The BLT program is a collaboration of AgriLife Extension, the Texas Health and Human Services Commission and U.S. Department of Agriculture’s Food and Nutrition Service. The program, which began in 1994, serves limited-income families throughout Texas at no cost to participants. Its goal is to provide educational programs that help Supplemental Nutrition Assistance Program participants make healthy food choices.

Williams was previously with the Oklahoma Cooperative Extension Service, where she served as the family and consumer sciences program specialist for that agency’s Southeast District. Before that, she worked with Oklahoma’s Expanded Food and Nutrition Education Program.

“We are excited Lani has joined the state office team and know she will be a great asset to the program,” said supervisor Renda Nelson, BLT state program director, Amarillo. “From her experience as a district program specialist for the Oklahoma Cooperative Extension Service and work as a coordinator with Oklahoma’s EFNEP program, she knows what a positive impact this program has on our audience. Her passion to serve our county agents and BLT assistants to deliver effective programs is already evident.”

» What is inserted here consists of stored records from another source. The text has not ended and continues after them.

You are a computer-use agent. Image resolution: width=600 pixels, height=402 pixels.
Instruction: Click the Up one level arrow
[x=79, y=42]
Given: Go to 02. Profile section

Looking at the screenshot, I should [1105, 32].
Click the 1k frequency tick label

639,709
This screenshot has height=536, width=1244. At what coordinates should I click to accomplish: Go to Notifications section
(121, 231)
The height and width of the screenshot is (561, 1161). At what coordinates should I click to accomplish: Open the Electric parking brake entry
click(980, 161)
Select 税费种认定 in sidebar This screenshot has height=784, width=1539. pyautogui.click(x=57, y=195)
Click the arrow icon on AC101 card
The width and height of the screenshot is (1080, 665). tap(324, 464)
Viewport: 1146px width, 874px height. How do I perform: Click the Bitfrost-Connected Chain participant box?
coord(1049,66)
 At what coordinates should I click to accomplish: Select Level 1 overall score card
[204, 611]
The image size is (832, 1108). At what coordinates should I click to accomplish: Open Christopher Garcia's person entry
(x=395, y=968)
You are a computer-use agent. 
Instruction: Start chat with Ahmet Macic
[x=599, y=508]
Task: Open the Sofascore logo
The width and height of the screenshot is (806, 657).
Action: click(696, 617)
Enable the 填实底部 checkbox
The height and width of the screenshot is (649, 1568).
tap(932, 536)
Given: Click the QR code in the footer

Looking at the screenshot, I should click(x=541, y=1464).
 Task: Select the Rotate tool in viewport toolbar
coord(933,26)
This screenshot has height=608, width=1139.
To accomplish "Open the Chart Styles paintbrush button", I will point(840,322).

Williams has a bachelor’s degree in vocational home economics and a master’s degree in human resources administration from East Central University.

“I feel blessed that an opportunity came up in food and nutrition, and that I have the ability to work with the BLT program,” Williams said. “It’s a great program and I think we have outstanding resources to share with our audience. I’m looking forward to meeting the AgriLife Extension agents and BLT assistants throughout the East Region.”